Béatrice et Joël Korsakissok, les fondateurs de Syntony, ont reçu Emmanuel Macron à Toulouse lors de la campagne des présidentielles.©Syntony
15 ans de recherche
Pour s’affranchir de ces freins techniques, Syntony a conçu un logiciel qui « génère un signal à travers les câbles rayonnants installés dans les tunnels par les opérateurs de téléphonie mobile », ajoute Christian Bec. « On simule la constellation de satellites en calculant l’information qu’il faudrait recevoir à tel endroit puis on renvoie cette information ». Cela parait simple, mais il a fallu 15 ans de recherche à Syntony pour arriver à ce niveau de technologie issue de l’industrie spatiale. C’est ce qui explique sa réussite mondiale. Premier à avoir testé la solution de la start-up française en 2016, le métro de Stockholm est à ce jour le premier au monde dont les 50 stations sont reliées au GPS. « La capitale suédoise avait lancé un appel d’offre pour trouver un simulateur de constellation capable de faire fonctionner le GPS dans ses tunnels et seul Syntony avait un process abouti », raconte Christian Bec. Depuis les contrats s’enchainent à un rythme soutenu : Helsinki, Munich, Toulouse, New York et Marseille pour son tunnel routier vont équiper une première ligne.
2e levée de fond
« C’est la procédure, ensuite on ajuste en fonction des besoins locaux, puis on installe le dispositif sur toutes les lignes », poursuit le vice-président qui prévoit près d’une dizaine de nouvelles commandes d’ici la fin de l’été à Lyon, Eurotunnel, Montréal, Los Angeles, Toronto, Séoul, Moscou, Singapour et Lisbonne. L’engouement se justifie surtout pour des raisons de sécurité vis-à-vis des équipes techniques qui interviennent dans les tunnels et perdent tout contact avec la surface faute de radio équipée de GPS. La solution de Syntony permet aussi d’optimiser les inspections des techniciens chargées de la maintenance. « Difficile de retrouver précisément la localisation d’une défaillance dans un tunnel sans pouvoir la géolocaliser », détaille Christian Bec, « les opérateurs peuvent désormais prendre une photo qui indiquera l’endroit ».

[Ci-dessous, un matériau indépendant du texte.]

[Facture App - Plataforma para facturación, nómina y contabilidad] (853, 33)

Le chiffre d’affaires de Syntony devrait tripler en un an et les effectifs (30 personnes) doubler.©Syntony
Tokyo envisage de s’équiper de cette solution pour suivre les déplacements des personnes à mobilité réduite afin de savoir à quelle station récupérer une personne qui a besoin d’une assistance. L’enjeu pour Syntony qui a créé une filiale à New York va désormais consister à gérer sa croissance. Attendu entre 5 et 6 millions d’euros au 30 juin 2018, le chiffre d’affaires devrait tripler en un an et les effectifs (30 personnes) doubler. Pour ce faire, la start-up compte boucler sa deuxième levée de fond de 10 millions avant l’été.